Anízia esperava ansiosa pela brisa do leste que resolveu não comparecer. Desde
menina tinha medo da escuridão, as trevas diziam os antigos, são os caminhos
das almas perdidas e nunca se sabe quem se esconde na negritude da noite.  Tais pensamentos a deixava nervosa não carecia
de tê-los, era boa esposa, boa mãe, excelente vizinha, com certeza já
conquistara um lugar no céu, melhor tentar dormir. Recolheu-se ao quarto de
casal, Ernesto seu marido ressonava, ele não gostava de dormir tarde, pois levantava
antes do raiar do dia para visitar os cercos de Tainhas que mantinha no lagamar.
         Estava
quase a pegar no sono quando ouviu um leve ruído, uma corrente de ar no
ambiente, um tisk, tisk, tisk… Pequenas faíscas dançavam dentro do quarto. Sem
os óculos, fixou o olhar e a muito custo notou um vulto de longos cabelos
negros no recinto. Uma alma penada? Um espírito necessitando de oração? Como
cristã convicta devia auxiliar sempre, não importa a situação, era um ser
carente de Luz que a procurava. Sentou-se na beira da cama e sussurrou ao
espectro, temerosa de acordar o esposo; – “Espírito perdido na escuridão, vá
para a Luz!”, ouviu nitidamente um Hum… Hum… E alguém tentando sair do
quarto. “É um desencarnado! Não posso perder a oportunidade de encaminhá-lo aos
planos superiores” e foi atrás do vulto.
         A
casa de dona Anízia tinha uma sala, dois quartos com banheiro, uma cozinha,
área de serviço e uma varanda na parte externa que circundava os quatro cômodos
principais… A sombra foi em direção a cozinha; – “Minha irmã, desista de
ficar vagando, Jesus te espera, ele te ama muito, muito!”, “Hum… Hum…”,
gaguejou a alma de outro mundo. ”Siga para a Luz minha amiga, lembra que você é
filha de Deus e merece o repouso eterno!”, “Hum… Hum…”, “Que bom que está
entendendo minha mensagem, vamos orar juntas irmã!”. A figura deu meia volta,
desistindo de ficar na cozinha e voltando ao corredor se dirigiu para a sala.

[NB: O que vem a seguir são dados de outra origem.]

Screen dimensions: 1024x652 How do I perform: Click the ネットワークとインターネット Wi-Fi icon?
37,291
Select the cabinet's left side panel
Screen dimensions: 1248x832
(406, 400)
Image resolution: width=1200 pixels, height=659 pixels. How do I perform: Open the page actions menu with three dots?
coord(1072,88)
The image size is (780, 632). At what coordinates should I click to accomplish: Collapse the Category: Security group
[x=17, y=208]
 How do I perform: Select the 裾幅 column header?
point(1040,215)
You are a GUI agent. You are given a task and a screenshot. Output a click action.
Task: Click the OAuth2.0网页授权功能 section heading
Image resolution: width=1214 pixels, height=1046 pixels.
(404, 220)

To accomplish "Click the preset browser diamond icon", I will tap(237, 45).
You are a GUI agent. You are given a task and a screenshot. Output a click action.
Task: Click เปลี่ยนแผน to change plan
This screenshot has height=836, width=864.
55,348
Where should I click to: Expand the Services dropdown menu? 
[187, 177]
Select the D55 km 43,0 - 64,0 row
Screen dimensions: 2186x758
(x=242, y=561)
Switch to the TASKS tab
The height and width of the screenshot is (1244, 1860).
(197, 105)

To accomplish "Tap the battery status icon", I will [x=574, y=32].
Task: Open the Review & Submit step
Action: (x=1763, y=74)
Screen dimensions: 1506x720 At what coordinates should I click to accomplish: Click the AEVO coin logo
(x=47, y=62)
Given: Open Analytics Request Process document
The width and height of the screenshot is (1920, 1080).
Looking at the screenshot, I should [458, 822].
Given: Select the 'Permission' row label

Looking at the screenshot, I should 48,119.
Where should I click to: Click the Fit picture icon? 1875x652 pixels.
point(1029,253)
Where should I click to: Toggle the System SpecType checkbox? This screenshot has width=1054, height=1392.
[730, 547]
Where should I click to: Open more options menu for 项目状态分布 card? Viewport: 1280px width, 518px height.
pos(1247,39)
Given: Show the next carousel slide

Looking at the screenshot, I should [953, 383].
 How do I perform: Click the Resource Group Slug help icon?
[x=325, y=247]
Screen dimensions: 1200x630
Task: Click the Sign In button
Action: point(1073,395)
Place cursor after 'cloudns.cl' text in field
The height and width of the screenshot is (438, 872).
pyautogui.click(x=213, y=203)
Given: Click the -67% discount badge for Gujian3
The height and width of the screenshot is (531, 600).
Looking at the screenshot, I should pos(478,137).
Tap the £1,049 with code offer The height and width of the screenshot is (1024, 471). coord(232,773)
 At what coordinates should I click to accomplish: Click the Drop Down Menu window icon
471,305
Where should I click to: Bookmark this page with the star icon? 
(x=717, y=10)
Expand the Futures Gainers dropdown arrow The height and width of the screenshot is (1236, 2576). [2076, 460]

Destravou a porta de acesso a residência e saiu correndo para a rua.
         Dona
Anízia feliz por ter salvado uma alma perdida despertou o marido e contou o sucedido;
– “Ernesto, meu velho, você não vai acreditar, tinha uma visagem aqui dentro da
nossa casa e eu consegui mostrar o caminho da verdade para a pobrezinha…” e
relatou ao esposo seu esforço para encaminhar para a Luz o espírito vagante.
”Dorme mulher! Você sonhou! Amanhã você me conta o pesadelo.”
         Seu
Ernesto se levantou antes do sol surgir e foi preparar o café. Que grande
susto! A cozinha estava toda revirada, gavetas abertas, gêneros alimentícios
espalhados, o relógio de parede, o liquidificador, a batedeira, os melhores
garfos e facas em cima da mesa e a janela que dava para a varanda entreaberta; -“Meu
Bonje! A visagem da Anízia era uma ladra que arrombou a janela da cozinha, fez
a limpa na casa e tentava acender um isqueiro para encontrar o interruptor e
dar um fim na gente… Ainda bem que Anízia entretida em doutrinar a alma do
outro mundo nem se lembrou de acender a luz. Que perigo! Escapou de ser
assassinada… Meu Deus!”
Gastão Ferreira
Observação – Fato real ocorrido na Vila
Garcez no ano de 2010.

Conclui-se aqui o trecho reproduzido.